DATA FOR THE TASK ▸
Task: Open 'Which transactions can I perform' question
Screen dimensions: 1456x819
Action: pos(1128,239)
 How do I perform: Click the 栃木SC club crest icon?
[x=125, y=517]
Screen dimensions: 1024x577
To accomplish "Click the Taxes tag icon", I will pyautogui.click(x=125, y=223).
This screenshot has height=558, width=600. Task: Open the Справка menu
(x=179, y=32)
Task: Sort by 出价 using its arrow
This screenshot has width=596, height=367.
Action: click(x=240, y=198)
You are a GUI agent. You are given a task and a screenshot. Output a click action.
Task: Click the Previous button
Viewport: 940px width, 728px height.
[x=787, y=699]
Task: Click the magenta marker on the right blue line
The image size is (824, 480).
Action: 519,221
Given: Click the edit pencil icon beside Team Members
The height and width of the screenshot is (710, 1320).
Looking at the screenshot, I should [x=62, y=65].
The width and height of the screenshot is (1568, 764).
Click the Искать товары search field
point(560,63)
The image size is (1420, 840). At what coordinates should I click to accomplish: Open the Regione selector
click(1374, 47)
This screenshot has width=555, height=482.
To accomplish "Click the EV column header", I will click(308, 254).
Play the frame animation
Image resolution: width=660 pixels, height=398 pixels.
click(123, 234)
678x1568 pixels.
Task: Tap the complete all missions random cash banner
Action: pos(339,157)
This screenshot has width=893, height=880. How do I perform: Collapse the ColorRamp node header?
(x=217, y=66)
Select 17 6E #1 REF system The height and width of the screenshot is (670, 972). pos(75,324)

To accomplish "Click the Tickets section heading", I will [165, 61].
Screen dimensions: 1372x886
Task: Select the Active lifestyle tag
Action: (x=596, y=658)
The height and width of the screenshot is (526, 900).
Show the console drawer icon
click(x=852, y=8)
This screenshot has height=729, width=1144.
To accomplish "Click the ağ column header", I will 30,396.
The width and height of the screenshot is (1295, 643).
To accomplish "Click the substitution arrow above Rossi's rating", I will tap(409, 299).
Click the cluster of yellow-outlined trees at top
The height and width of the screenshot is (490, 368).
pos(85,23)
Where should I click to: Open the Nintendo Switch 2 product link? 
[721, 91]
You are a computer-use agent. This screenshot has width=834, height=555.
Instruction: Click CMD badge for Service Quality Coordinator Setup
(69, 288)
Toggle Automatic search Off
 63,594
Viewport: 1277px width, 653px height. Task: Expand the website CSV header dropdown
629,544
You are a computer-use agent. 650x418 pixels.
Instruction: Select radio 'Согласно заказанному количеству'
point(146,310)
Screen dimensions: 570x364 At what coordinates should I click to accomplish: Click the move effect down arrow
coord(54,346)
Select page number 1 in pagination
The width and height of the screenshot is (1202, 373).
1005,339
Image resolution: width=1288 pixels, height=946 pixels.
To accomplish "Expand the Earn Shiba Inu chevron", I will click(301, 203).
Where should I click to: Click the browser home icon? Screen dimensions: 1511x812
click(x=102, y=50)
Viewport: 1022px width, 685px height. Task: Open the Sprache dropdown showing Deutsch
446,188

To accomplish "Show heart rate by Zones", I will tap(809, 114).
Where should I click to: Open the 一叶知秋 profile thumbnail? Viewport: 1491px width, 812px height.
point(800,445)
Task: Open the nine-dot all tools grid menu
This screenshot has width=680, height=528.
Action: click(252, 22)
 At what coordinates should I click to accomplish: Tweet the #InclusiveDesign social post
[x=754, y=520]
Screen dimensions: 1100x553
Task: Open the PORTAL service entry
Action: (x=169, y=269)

AIM OF THE TASK ▸ The entries above hold a line with "Where should I click to: Click" and a later line with "Task: Open the nine-dot all tools grid menu". Write out exactly those lines and all lines between, nothing more.

YOUR SOLUTION ▸
Where should I click to: Click the browser home icon? Screen dimensions: 1511x812
click(x=102, y=50)
Viewport: 1022px width, 685px height. Task: Open the Sprache dropdown showing Deutsch
446,188

To accomplish "Show heart rate by Zones", I will tap(809, 114).
Where should I click to: Open the 一叶知秋 profile thumbnail? Viewport: 1491px width, 812px height.
point(800,445)
Task: Open the nine-dot all tools grid menu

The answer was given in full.